À l’occasion d’une conférence de presse tenue ce mercredi, l’Observatoire National Autonome de Supervision du Référendum Constitutionnel et des Élections (ONASUR-E) s’est exprimé sur le thème : « Supervision électorale et participation citoyenne pour un processus inclusif, transparent et porteur de cohésion nationale ».
Prenant la parole, le président de l’institution, Dr Sékou Koureissy Condé, a insisté sur le rôle central d’une communication responsable dans la préservation de la paix sociale, notamment en période électorale.
« La paix électorale est soutenue par la communication électorale. Lorsque celle-ci est non violente, la vie électorale le devient également », a-t-il affirmé.
Il a salué le climat actuel en Guinée, marqué selon lui par une campagne électorale apaisée, loin des tensions habituellement observées lors des échéances électorales « Depuis le 1er mai, la Guinée est en campagne pour les élections législatives. Pourtant, les dates électorales ne constituent pas une menace pour les populations. C’est une évolution notable dans l’histoire de notre pays », a-t-il souligné.

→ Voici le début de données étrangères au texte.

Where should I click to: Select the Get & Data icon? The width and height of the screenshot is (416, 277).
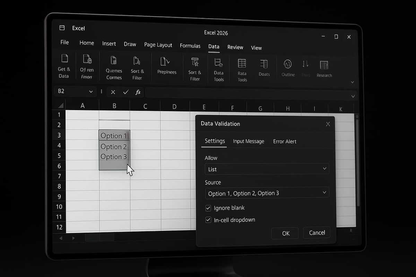tap(64, 66)
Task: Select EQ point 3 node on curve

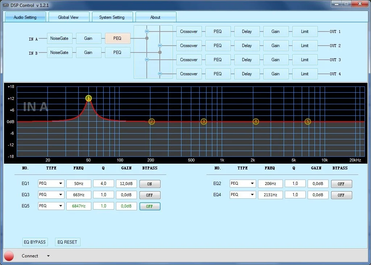Action: pyautogui.click(x=204, y=122)
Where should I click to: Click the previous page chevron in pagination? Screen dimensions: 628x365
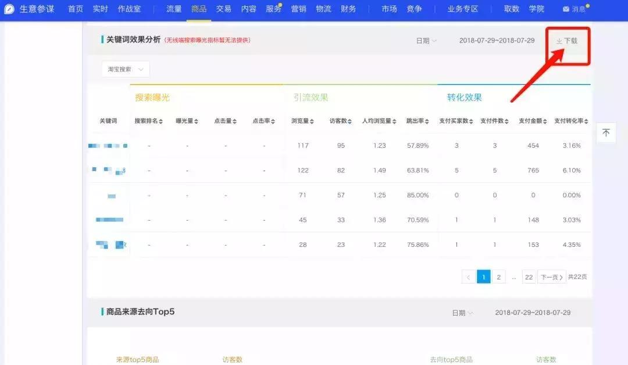(468, 277)
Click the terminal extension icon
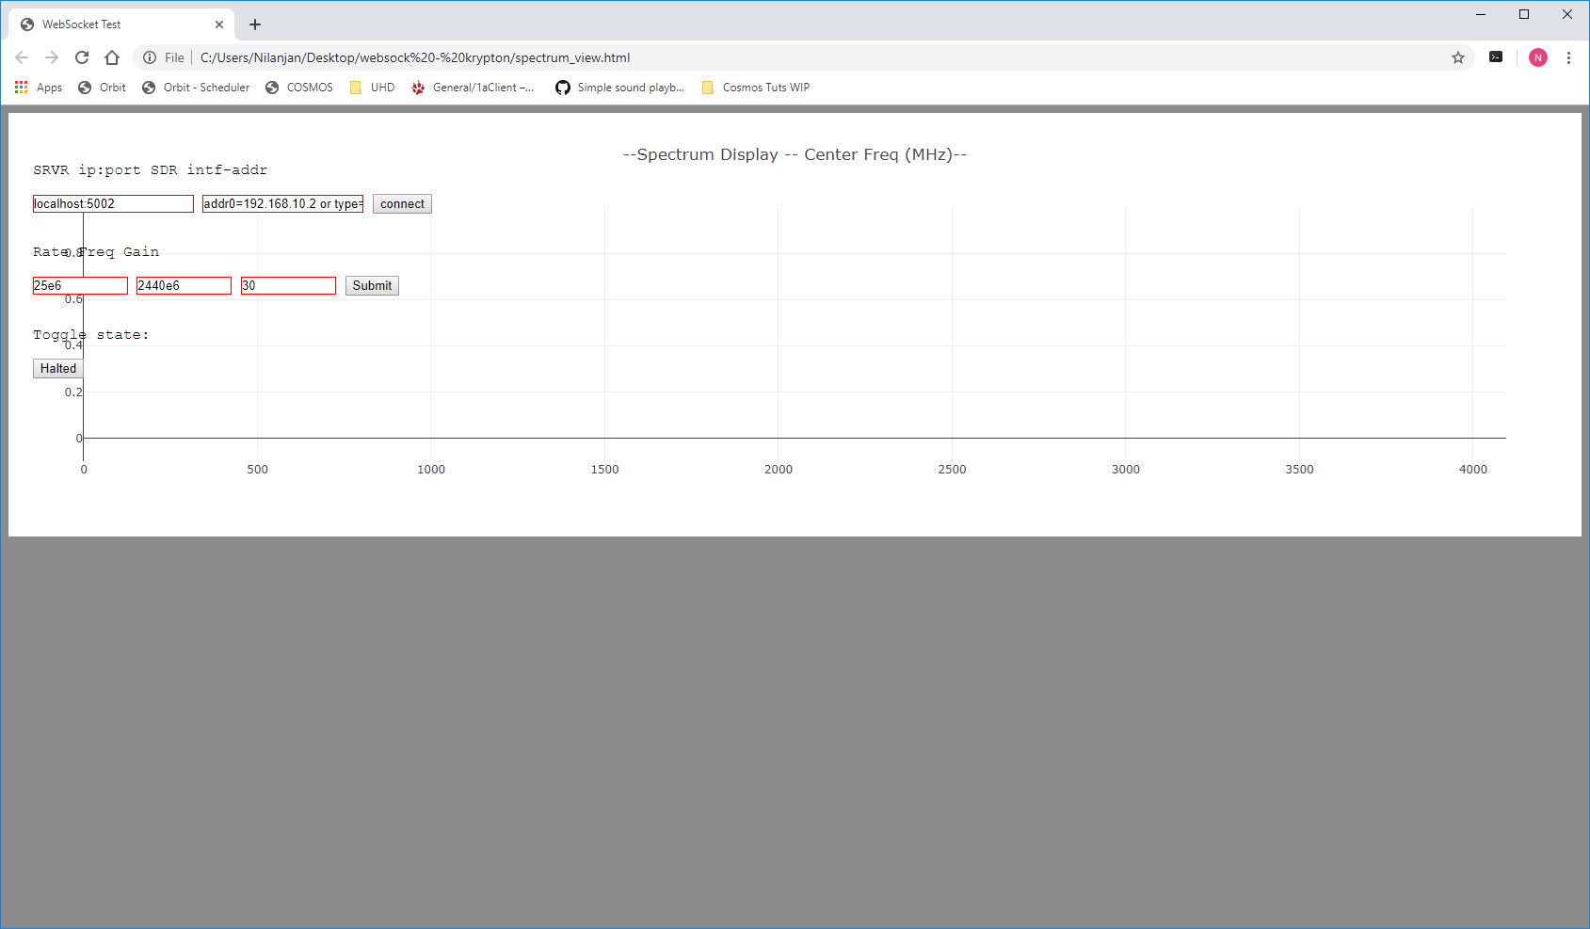Viewport: 1590px width, 929px height. [x=1496, y=57]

Dr Condé a rappelé que les élections passées ont souvent été entachées d’incidents, mais s’est réjoui de la capacité récente des Guinéens à organiser des scrutins sans violence.

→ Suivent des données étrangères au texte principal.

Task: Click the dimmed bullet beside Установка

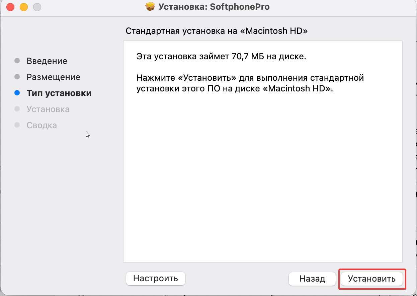Action: [x=17, y=109]
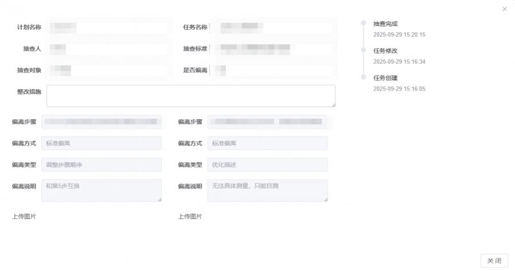Viewport: 515px width, 271px height.
Task: Click the 抽查标准 input field
Action: click(272, 49)
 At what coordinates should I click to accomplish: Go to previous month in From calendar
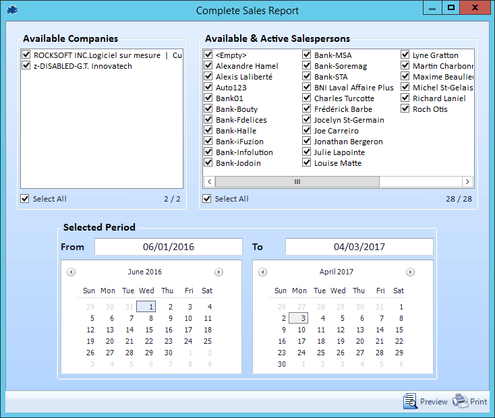(x=71, y=272)
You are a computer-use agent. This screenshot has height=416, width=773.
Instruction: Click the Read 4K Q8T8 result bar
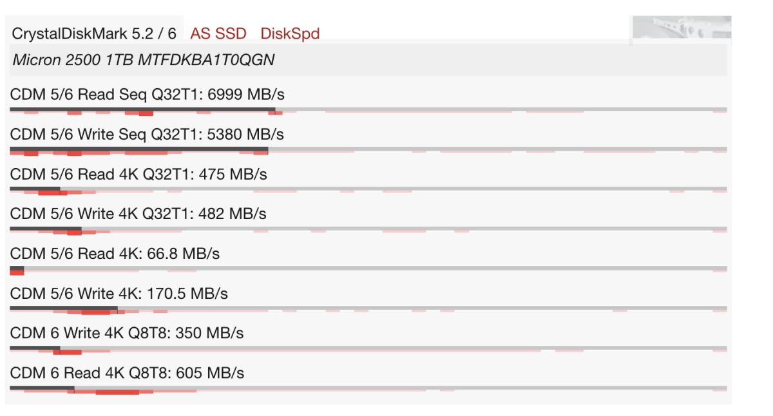click(x=42, y=388)
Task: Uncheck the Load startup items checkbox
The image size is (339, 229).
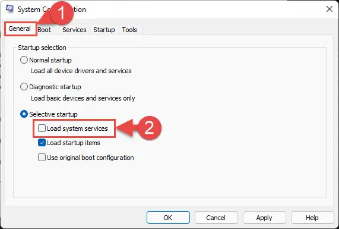Action: [42, 143]
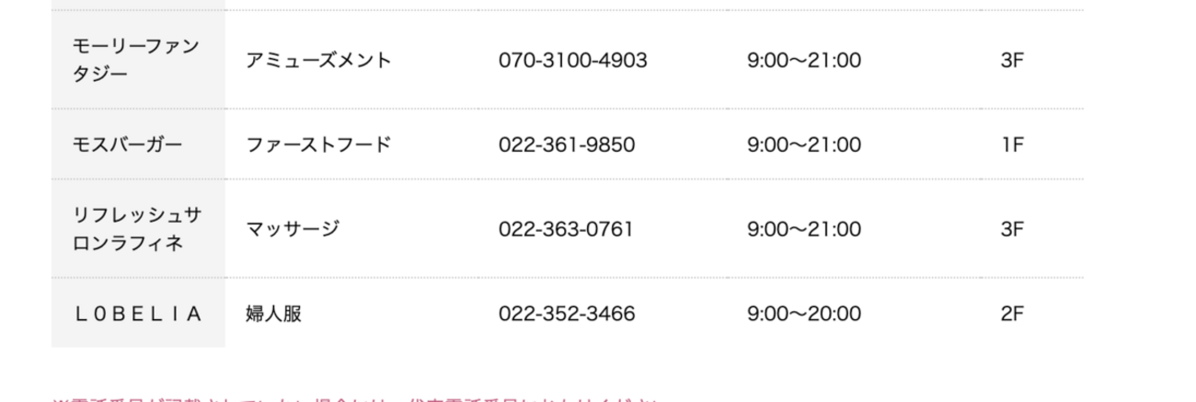
Task: Click the LOBELIA store name
Action: [136, 314]
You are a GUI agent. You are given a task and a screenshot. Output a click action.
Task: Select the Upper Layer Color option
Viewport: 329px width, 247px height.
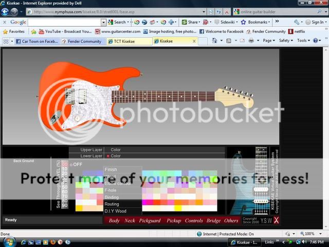(115, 150)
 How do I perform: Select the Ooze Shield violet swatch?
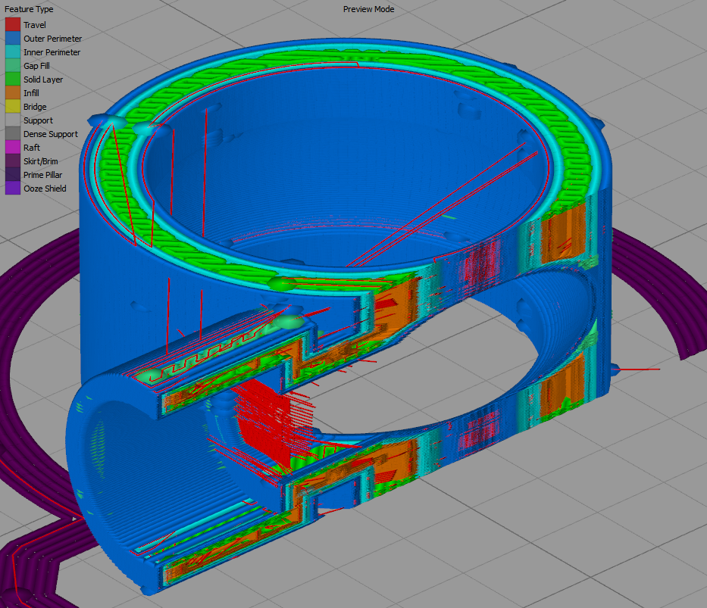click(x=13, y=189)

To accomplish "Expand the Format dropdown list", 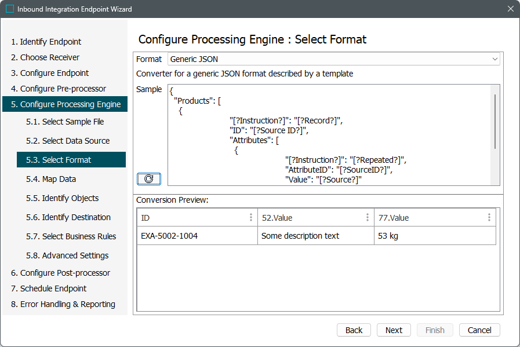I will point(494,59).
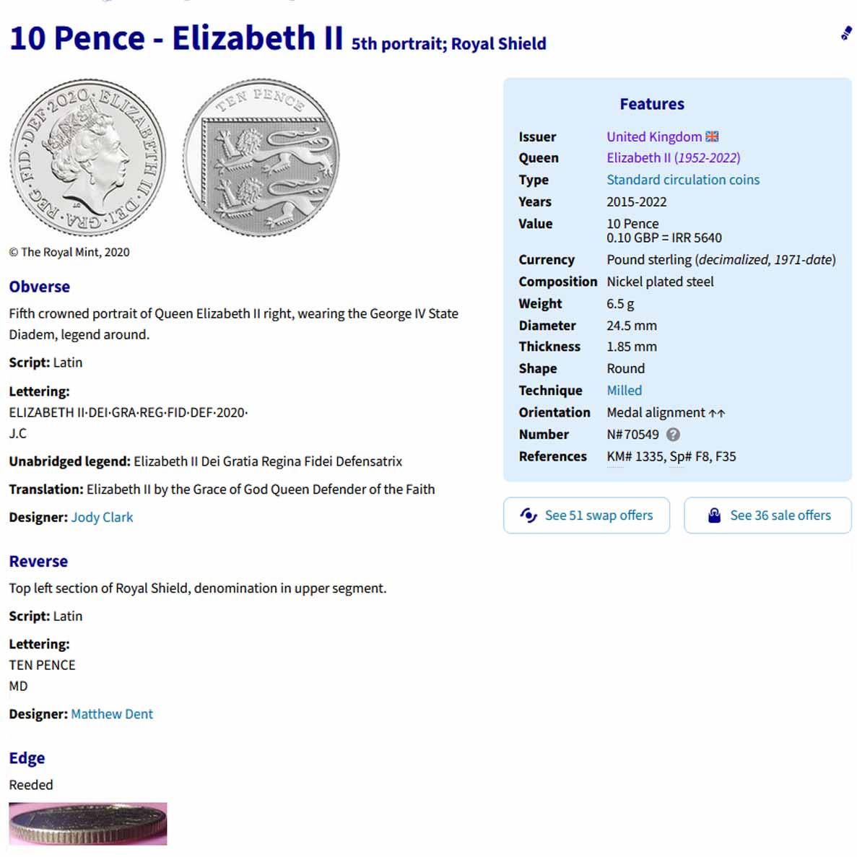Open Standard circulation coins type link

pos(682,180)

Appel à la responsabilité des acteurs politiques
S’adressant aux acteurs politiques, le président de l’ONASUR-E a insisté sur leur responsabilité dans la consolidation de la paix.

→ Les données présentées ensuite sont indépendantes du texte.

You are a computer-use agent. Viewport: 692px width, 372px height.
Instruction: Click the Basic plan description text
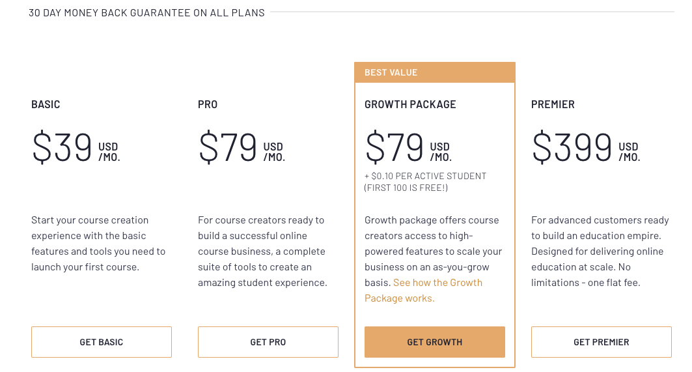(98, 244)
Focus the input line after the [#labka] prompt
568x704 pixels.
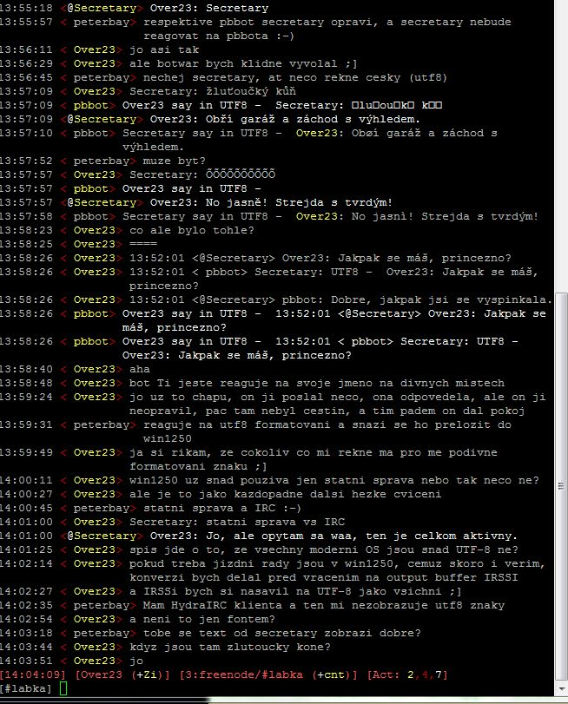click(x=261, y=688)
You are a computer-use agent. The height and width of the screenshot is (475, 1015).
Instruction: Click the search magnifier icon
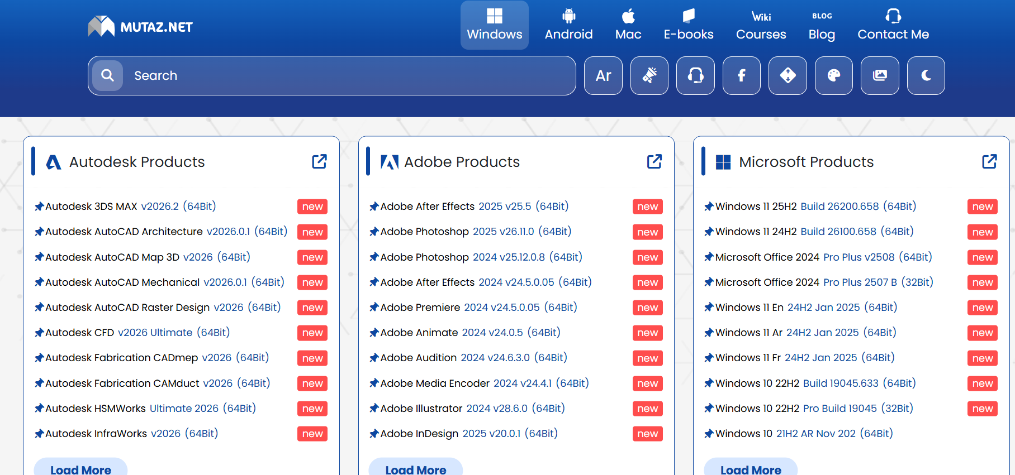point(107,75)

« Les élections ne doivent pas être perçues comme un combat, mais comme un processus démocratique. Nous souhaitons que les scrutins législatifs et communaux surpassent, en termes de sérénité, ceux de 2025 », a-t-il déclaré.
Il a également mis en avant l’ampleur de la participation, évoquant près de 60 000 intentions de candidatures, dont 20 700 retenues, une première en Guinée selon lui.
Dr Condé a salué le travail de la Direction Générale des Élections (DGE), qu’il a qualifiée de « socle électoral », soulignant que pour la première fois, le processus est entièrement piloté par des Guinéens « L’organisation des élections est assurée par des compétences nationales, dirigées par une femme guinéenne. C’est une avancée majeure », a-t-il indiqué.
Il a également apprécié la collaboration avec les autorités administratives, notamment les gouverneurs, préfets et sous-préfets, ainsi que l’appui du ministère de l’Administration du territoire.
Le président de l’ONASUR-E a salué les efforts de la Haute Autorité de la Communication (HAC) pour promouvoir une communication apaisée.
« La presse guinéenne joue un rôle déterminant dans la consolidation de la paix. La rupture avec la communication violente est une avancée à préserver », a-t-il affirmé.
Vers une nouvelle culture électorale
En conclusion, Dr Condé s’est montré optimiste quant à l’issue du double scrutin du 31 mai 2026, estimant qu’il pourrait marquer un tournant dans l’histoire démocratique du pays.
« Le résultat de ces élections permettra à la Guinée d’affirmer une nouvelle culture électorale, fondée sur les principes démocratiques et les libertés publiques », a-t-il déclaré.
Il a rappelé que l’opposition est essentielle dans une démocratie, mais que la violence, elle, ne saurait être tolérée.